A surpresa é esta: lendo-se o livro, percebe-se que Cavaco e Sócrates divergiam em praticamente tudo. No carácter, na maneira de ser, nas políticas, nas atitudes. Em tudo. Daí a minha surpresa:
Como foi possível que tivessem passado tanto tempo a elogiarem-se um ao outro?
E como foi possível, por exemplo, em 2006 e 2007, que Cavaco considerasse que Sócrates era um PM muito reformista e que Sócrates tivesse elogiado Cavaco pelo seu comportamento impecável.
A VENDA DO NOVO BANCO
Está praticamente assente que o Novo Banco vai mesmo ser vendido à LONE STAR. Estamos agora na recta final. O Governo já deu orientações ao Banco de Portugal para ultimar as negociações, agora em exclusivo com o Fundo norte-americano.
Aspectos essenciais desta venda:
Nesta fase, o Fundo deverá adquirir não a totalidade do capital, mas apenas cerca de 65% do capital (ou um pouco mais);
O Fundo de Resolução deverá manter-se durante mais algum tempo como accionista do Novo Banco, com cerca de 25% do capital. Mas se a DGCOM, em Bruxelas, não aceitar a manutenção do Fundo de Resolução como accionista, poderá ser o Estado, directamente, a assumir essa posição.
Os restantes 10% do capital (ou um pouco menos) poderão ser detidos por empresas ou grupos portugueses que a Lone Star está a convidar.
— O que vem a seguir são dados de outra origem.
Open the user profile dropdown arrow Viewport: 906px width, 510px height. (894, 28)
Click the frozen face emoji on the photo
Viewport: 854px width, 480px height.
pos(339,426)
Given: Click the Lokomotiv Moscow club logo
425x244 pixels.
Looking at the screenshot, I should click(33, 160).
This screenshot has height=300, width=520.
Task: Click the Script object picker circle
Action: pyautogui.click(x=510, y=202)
Desde que haja interessados, evidentemente.
Em termos imediatos, a Lone Star compromete-se a meter no Banco, a título de aumento de capital, o valor de mil milhões de euros. Anteriormente o valor estava em 750 milhões.
Durante três anos, a Lone Star não poderá vender a sua participação. Mesmo assim o Fundo americano tem reafirmado que quer ser dono do Banco durante mais tempo.